In all these calculations, the core region (methanol, β-alanine, or oxyluciferin) is constrained as a rigid body through the “CONS FIX” command in CHARMM, or can alternatively be enforced through the “SHAPE” command.74 As a result, the core region retains the same geometry for all 100 or 1000 configurations used in subsequent MESS-E or MESS-H polarization energy estimations.
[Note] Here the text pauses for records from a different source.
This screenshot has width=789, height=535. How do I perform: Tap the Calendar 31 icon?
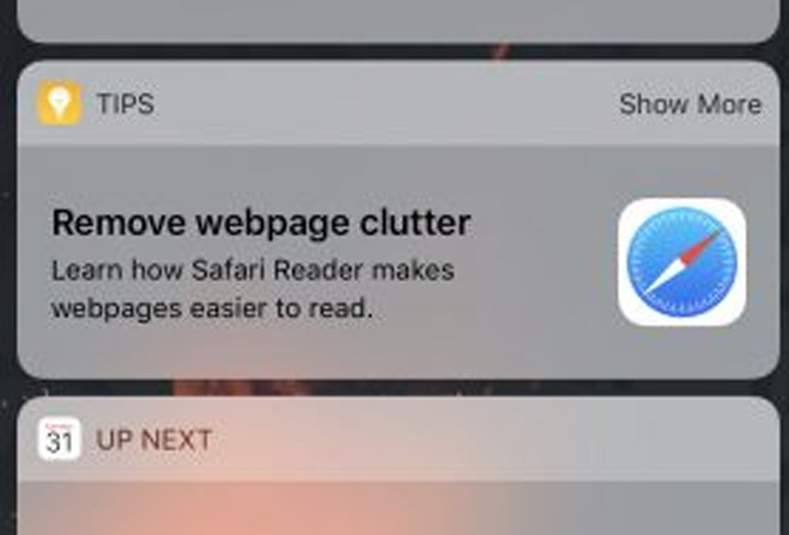59,439
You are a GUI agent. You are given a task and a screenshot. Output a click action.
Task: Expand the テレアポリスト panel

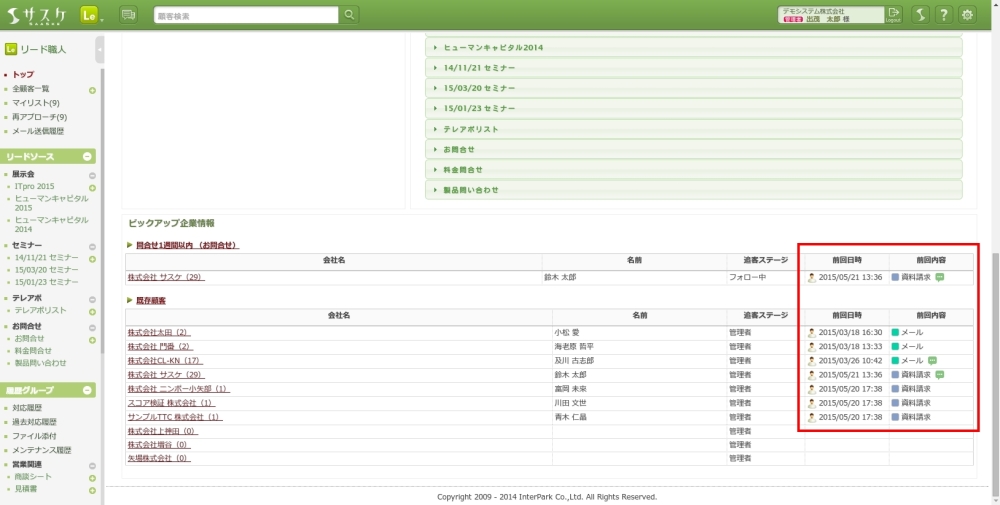471,129
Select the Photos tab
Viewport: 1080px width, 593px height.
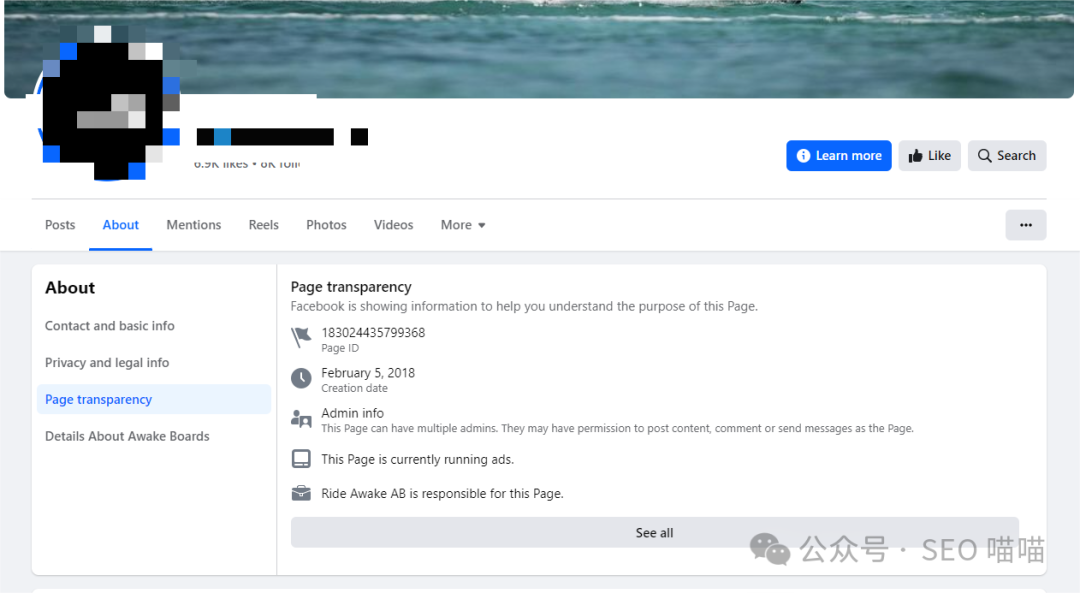326,225
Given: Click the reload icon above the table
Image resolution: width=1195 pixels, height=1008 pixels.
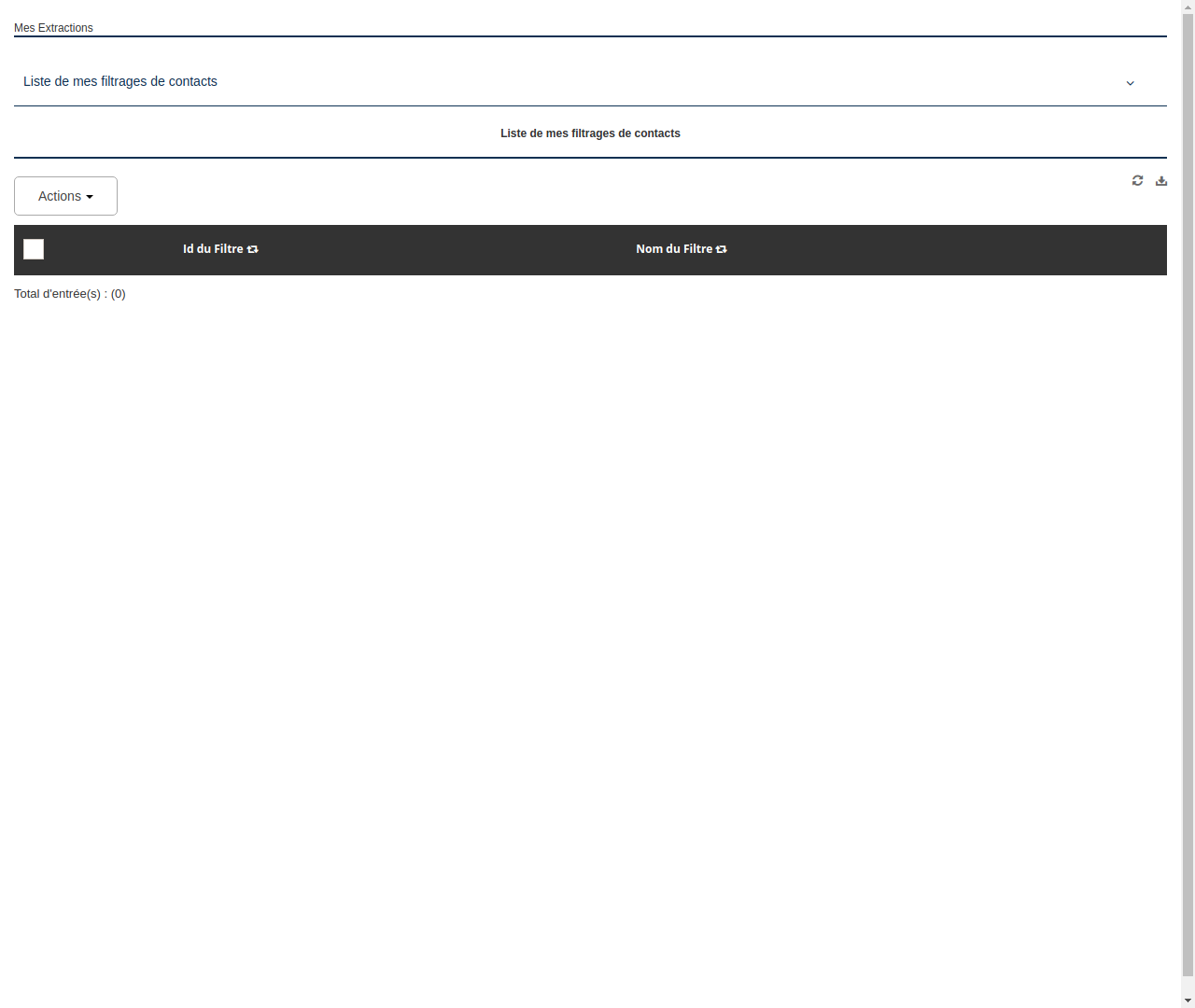Looking at the screenshot, I should tap(1137, 180).
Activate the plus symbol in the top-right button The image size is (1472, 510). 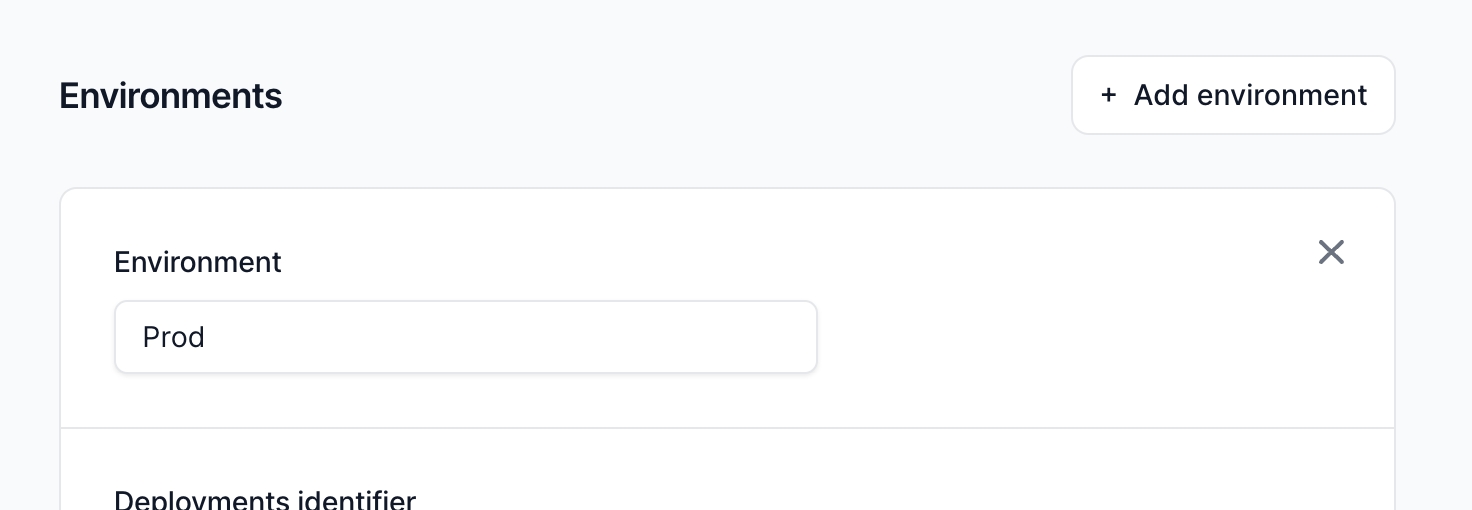tap(1108, 95)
A “MESS” option is added to the Q-Chem interface in CHARMM, where “NROOTS n” is used to specify how many lowest eigenvalues/eigenvectors of the stability matrix (i.e., electronic Hessian) to be computed and used for constructing its inverse. The inverse electronic Hessian is constructed only once for the gas-phase density and saved to disk at the starting of the MESS-QM/MM calculation. For each configuration, we evaluate the MM potential for the QM atoms (eq 16), and then compute MESS-E and MESS-H estimations (the latter uses the inverse Hessian read in from disk) for the QM/MM polarization energy. To assess the accuracy of MESS-E and MESS-H energies, we also perform SCF calculations to fully converge DFT energies for each configuration. This is done only for the purpose of comparison, and it will be avoided in actual MESS-QM/MM calculations.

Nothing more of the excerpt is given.